In the earlier panel opinion, Entecavir was found obvious under the lead compound analysis over a structurally close compound 2’-CDG, which compound at the time of invention was actually used as a lead compound by scientists, but whose toxicity in mammals was not yet known. (In other words, it was believed, incorrectly, that 2′-CDG was not toxic.) As such, one would have expected at the time of invention that structurally close compounds to 2’-CDG such as Entecavir would be non-toxic likewise to what was believed about 2’-CDG. The later found unexpected results for Entecavir indeed demonstrated improved favorable activities as well as no toxicity. However, by that time it had been shown that 2’-CDG was highly toxic in mammals, and was therefore completely abandoned for use in mammals.

A main issue raised on request for rehearing centered on whether the unexpected results should be evaluated in view of what one of ordinary skill in the art would have expected at the time of invention (even though such is ignorant of the toxicity of the prior art compound 2’-CDG), or should the evidence be considered in view of the later discovered toxicity of 2’-CDG. In the present case, the expectation regarding the toxicity of Entecavir would be completely opposite depending on the timing of the expectation used in the analysis, i.e., at the time of invention or after 2’-CDG’s toxicity in mammals was discovered.

The very brief concurring opinion by Judge Dyk cited KSR for the argument that pertinent knowledge is that possessed at the time of the invention, urging that the decision properly does not allow consideration of post-invention evidence in the circumstances of this case.

The concurring opinion by Judge O’Malley tries to mitigate the potential effect of the decision by stating that this case does not forge new ground or set down immutable principles. Judge O’Malley explicitly points out that case law clearly allows the consideration of later discovered differences between the prior art and the invention. However, in the present case, the case is lost on the facts, where the evidence of non-obviousness was not adequate to overcome the rejection. Judge O’Malley also characterizes the issues raised on rehearing as patentees seeing ghosts that are simply not there, as mischaracterizing the panel opinion and as adopting a sky is falling approach to a case that is simply a fact dependent opinion.
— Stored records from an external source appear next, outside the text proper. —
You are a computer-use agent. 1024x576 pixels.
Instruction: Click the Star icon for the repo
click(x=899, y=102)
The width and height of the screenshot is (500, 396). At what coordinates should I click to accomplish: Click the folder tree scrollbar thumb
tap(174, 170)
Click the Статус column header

The dissenting opinion by Judge Newman sees the decision as creating several new standards for the determination of obviousness. For example, ignoring the actual unexpected differences among the closest prior art lead compound 2’-CDG, which is highly toxic to humans, and Entecavir, which is non-toxic and a market product for treating hepatitis B, conflicts with the entirety of precedent on the law of obviousness. Comparisons of newly found properties of both the invention and the prior art are routinely presented as evidence in determinations of obviousness. Even though the unexpected differences were not observed until 2’-CDG was tested in mammals, this does not render this unexpected difference irrelevant to patentability as a matter of law or logic. Judge Newman also sees the panel opinion as a flawed generalization regarding the characterization of the data as a mere difference in degree and not a difference in kind, where the court held that a new and effective non-toxic treatment for hepatitis B is merely a difference in degree from a highly toxic and useless treatment for hepatitis B. A difference of a drug being non-toxic to mammals versus toxic to mammals in the field of pharmaceuticals cannot be reasonably viewed as a mere difference in degree.
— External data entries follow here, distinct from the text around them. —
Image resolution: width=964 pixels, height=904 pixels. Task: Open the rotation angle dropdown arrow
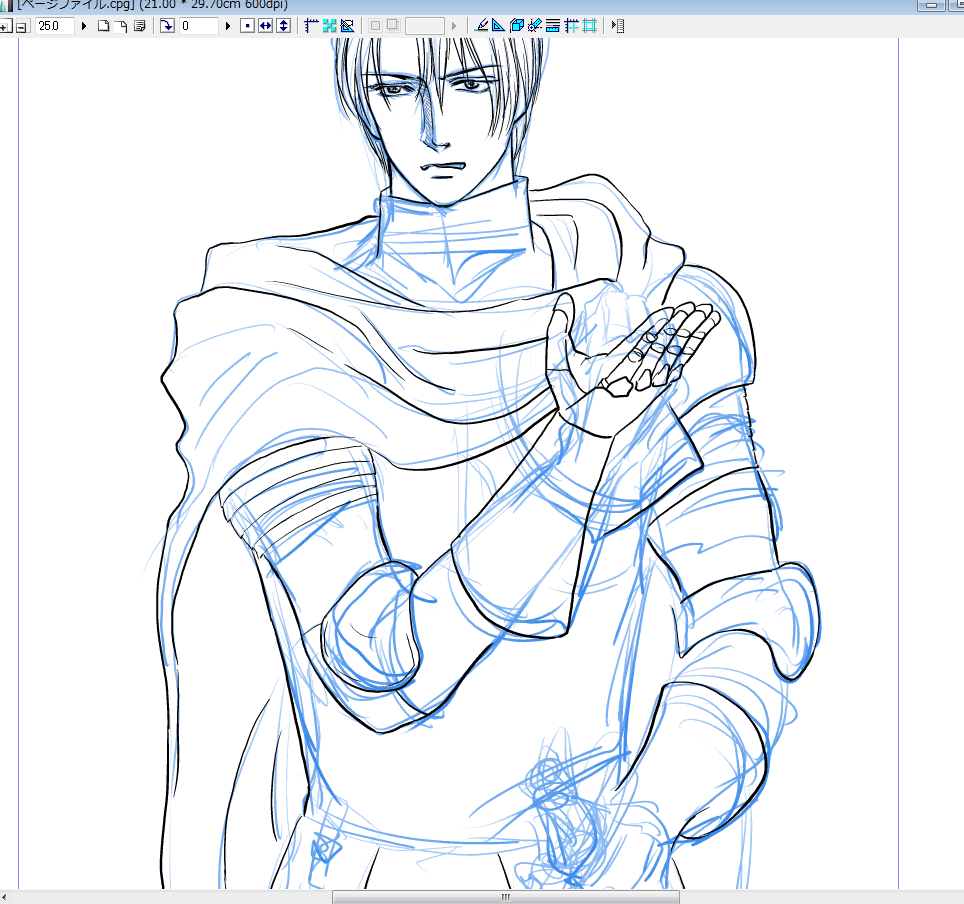coord(228,26)
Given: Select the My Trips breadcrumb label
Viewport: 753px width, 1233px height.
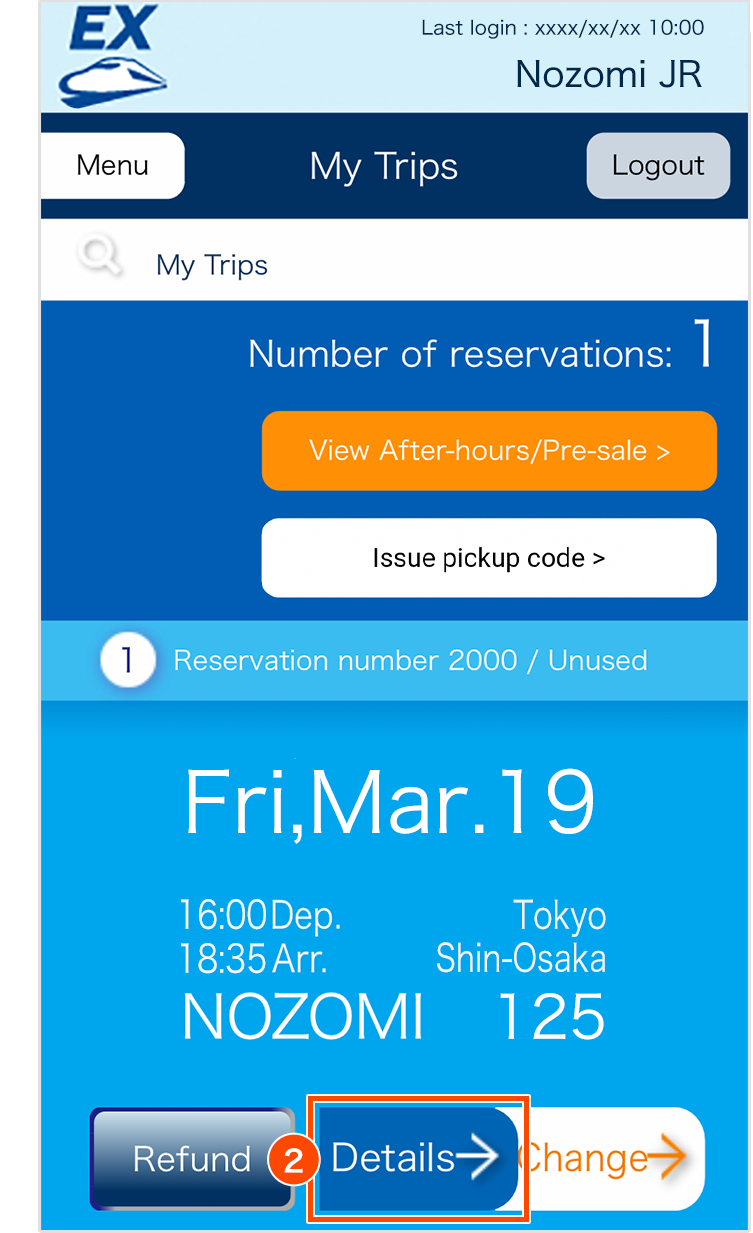Looking at the screenshot, I should (212, 265).
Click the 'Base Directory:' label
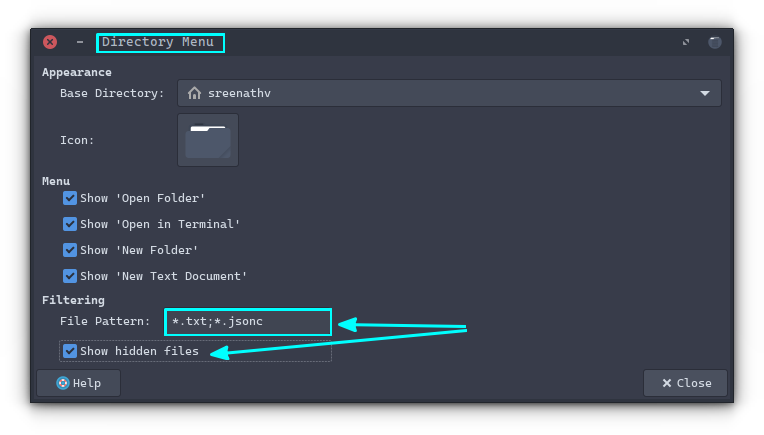The image size is (764, 435). point(112,93)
The dissenting opinion by Judge Taranto characterizes the data as establishing that Entecavir is dramatically different from 2’-CDG in providing practical human benefits: one provides such benefits, the other does not. Judge Taranto holds the view that even if the panel merely rejected the particular post-filing evidence here as insufficient, it is significant (for how the decision will be invoked as precedent) that the panel did not give any case-specific reasons for doing so except timing: the discovery of the prior-art compound’s toxicity post-dating the invention. Teva had to show that a hypothetical skilled artisan would have had a reasonable expectation of acceptable safety of entecavir in humans at the time of invention, which expectation, it appears undisputed, depended entirely on showing such an artisan’s reasonable expectation, at the time, that the lead compound, 2′-CDG, would be acceptably safe in humans. As such, the timing-of-evidence reasoning seems to be at the heart of the obviousness invalidation. Moreover, there is a serious question whether any such expectation was reasonable, given that 2′-CDG had been tested only in in vitro experiments—never even in animals, let alone humans. Thus, a sensible analysis may well depend on precisely what a “reasonable expectation” means.